Concetto Del Popolo ha scritto:iato (lat. hiatus ʻaperturaʼ). Pronuncia distinta di vocali vicine, quando, all'interno di parola, non si produce dittongo. Poiché quest'ultimo avviene solo in presenza di i ed u, si ha i se mancano queste vocali: aereo, beato, croato. Si ha anche i, se i e u seguite da a, e, o (da i nei plurali) sono toniche: pia, tua, suo, zii. Se nelle parole composte si percepisce ancora il rapporto fra i componenti, avviene di nuovo i: riammettere. Il fenomeno può aversi anche in fonotassi: proprio il lemma iato, se preceduto da articolo, suona staccato: «lo iato» (cioè non tollera elisione). Queste regole, valide generalmente, tollerano eccezioni in poesia, dove la sineresi può fare valere una sola sillaba metrica un gruppo di vocali.

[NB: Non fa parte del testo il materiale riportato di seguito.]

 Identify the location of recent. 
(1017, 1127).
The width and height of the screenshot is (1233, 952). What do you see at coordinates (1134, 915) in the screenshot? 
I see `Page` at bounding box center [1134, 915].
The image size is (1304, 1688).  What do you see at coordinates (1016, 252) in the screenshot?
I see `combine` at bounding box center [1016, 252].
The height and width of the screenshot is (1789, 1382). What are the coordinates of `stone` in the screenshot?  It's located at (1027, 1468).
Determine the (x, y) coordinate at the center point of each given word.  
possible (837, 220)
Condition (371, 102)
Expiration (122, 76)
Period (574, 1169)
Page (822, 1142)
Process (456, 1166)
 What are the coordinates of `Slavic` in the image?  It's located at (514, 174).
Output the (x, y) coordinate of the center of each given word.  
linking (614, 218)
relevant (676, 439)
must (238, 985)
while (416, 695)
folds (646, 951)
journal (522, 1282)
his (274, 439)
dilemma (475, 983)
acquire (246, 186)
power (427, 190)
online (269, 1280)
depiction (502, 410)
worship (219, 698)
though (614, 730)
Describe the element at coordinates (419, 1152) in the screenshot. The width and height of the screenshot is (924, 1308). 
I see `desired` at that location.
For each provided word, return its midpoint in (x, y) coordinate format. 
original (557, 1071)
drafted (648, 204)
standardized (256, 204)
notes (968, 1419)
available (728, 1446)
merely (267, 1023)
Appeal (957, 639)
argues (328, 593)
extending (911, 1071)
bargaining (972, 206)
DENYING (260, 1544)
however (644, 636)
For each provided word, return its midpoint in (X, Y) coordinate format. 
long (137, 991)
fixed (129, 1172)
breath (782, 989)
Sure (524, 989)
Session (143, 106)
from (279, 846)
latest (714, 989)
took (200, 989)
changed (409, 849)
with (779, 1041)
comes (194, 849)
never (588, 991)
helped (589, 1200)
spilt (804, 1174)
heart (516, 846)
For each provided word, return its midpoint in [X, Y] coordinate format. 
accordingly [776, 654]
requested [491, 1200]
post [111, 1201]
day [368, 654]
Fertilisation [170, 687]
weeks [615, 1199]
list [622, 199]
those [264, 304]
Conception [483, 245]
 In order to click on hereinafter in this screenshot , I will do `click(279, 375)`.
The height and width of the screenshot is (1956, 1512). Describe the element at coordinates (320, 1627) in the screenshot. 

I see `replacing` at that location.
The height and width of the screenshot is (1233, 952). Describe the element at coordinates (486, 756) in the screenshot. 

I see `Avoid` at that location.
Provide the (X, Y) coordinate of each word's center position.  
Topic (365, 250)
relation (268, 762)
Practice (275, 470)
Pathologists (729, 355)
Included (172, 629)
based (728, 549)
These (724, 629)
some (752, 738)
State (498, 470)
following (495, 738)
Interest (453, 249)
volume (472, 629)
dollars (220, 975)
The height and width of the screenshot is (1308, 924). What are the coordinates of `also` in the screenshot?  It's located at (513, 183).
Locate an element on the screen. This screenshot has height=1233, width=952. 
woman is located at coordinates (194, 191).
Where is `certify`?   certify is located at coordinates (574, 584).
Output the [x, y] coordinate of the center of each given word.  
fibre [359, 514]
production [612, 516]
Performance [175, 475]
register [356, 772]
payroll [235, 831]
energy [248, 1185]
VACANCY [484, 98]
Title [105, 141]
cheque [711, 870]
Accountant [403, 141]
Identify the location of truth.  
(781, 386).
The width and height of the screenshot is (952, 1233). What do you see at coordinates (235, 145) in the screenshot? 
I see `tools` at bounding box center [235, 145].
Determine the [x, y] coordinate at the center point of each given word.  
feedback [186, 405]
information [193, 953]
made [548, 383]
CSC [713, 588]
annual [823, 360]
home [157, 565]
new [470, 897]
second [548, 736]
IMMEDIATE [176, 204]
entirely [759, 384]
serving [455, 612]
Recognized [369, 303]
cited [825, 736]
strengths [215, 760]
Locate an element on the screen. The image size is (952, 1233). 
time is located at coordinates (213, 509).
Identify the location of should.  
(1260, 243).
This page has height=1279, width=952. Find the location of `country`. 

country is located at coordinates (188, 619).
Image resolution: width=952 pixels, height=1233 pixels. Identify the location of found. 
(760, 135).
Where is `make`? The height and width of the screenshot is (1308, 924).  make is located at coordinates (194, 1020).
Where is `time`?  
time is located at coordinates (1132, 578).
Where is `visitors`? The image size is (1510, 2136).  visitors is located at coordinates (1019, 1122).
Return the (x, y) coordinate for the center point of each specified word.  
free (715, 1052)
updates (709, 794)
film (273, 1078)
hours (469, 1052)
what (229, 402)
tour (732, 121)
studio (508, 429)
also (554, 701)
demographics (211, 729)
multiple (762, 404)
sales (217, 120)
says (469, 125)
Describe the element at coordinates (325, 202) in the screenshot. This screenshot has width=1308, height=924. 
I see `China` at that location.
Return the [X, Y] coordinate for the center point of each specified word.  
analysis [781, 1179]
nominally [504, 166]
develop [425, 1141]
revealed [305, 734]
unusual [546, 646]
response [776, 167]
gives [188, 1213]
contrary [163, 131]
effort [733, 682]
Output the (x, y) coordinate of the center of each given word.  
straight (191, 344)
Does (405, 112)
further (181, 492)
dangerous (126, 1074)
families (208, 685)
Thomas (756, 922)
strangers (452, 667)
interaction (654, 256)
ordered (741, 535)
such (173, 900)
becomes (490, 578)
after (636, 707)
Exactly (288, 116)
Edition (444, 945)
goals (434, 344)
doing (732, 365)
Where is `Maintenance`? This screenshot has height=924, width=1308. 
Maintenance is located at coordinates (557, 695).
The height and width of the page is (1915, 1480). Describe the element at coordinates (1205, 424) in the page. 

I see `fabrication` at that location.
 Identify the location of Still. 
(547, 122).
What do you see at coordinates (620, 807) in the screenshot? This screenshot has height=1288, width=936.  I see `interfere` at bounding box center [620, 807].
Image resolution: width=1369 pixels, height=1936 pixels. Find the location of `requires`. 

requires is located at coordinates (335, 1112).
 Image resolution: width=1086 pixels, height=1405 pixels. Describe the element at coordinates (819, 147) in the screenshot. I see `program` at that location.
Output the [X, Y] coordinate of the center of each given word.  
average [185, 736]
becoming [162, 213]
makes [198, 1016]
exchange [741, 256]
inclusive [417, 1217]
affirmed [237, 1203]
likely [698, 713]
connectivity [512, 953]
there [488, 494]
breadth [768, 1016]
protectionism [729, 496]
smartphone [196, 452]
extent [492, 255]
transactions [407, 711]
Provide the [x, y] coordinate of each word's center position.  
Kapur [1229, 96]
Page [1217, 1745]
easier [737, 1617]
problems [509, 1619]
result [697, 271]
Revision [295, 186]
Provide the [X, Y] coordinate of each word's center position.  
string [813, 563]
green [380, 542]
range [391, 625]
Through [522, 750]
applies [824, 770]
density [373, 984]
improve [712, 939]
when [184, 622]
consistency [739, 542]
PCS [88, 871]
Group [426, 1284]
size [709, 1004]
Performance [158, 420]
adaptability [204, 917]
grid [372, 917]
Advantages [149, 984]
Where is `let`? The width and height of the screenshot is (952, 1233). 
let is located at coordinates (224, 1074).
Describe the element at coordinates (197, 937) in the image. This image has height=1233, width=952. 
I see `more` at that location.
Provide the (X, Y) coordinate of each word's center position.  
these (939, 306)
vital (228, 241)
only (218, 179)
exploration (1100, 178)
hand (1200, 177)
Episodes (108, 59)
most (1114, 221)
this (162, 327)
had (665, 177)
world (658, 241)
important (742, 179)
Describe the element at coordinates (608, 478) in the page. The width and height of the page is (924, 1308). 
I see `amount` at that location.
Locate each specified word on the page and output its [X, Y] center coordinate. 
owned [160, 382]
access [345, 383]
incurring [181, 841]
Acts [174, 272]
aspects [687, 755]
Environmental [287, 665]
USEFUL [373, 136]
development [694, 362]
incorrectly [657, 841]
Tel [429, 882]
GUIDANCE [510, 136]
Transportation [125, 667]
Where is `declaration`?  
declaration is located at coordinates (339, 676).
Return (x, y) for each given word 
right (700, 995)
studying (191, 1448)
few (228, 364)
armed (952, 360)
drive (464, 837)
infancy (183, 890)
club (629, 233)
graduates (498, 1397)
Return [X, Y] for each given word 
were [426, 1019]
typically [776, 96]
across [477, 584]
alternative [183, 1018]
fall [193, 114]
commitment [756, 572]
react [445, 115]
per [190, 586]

Una brutta spiegazione, confusa e contrastante con l'uso letterario e grammaticale. Fino a tempi recenti, iato è sempre stato considerato trisillabo e quindi – quantomeno – la spiegazione doveva includere la possibilità d'elisione davanti a vocale piena. L'autore avrebbe dovuto scrivere: «proprio il lemma iato, nella pronuncia tradizionale, viene considerato trisillabo: /i'ato/, ovvero con uno stacco tra la prima i (pienamente vocalica) e la a, che porta l'accento tonico. Oggi però è spesso pronunciato bisillabo, /'jato/, quindi non si avverte lo stacco tra la i (semi)consonantica e la a». La selezione della forma lo dell'articolo davanti a /j-/ è un fenomeno che non ha niente a che fare con l'iato vero e proprio e non suona affatto «staccato». Queste mescolanze «allegre» di vecchia grammatica e opinioni personali non sono per niente rare anche tra gli studiosi.
Ferdinand Bardamu ha scritto:Insomma, se il gruppo vocalico ia- in iato è, appunto, in iato (mi si perdoni il gioco di parole), dovremmo avere piuttosto l' e non lo, che ricorre, invece, davanti alla semiconsonante /j/ e, quindi, al dittongo /ja/.
Ovviamente sì: il gruppo vocalico ia- in iato sarebbe /i'a-/ e quindi selezionerebbe automaticamente il anziché lo.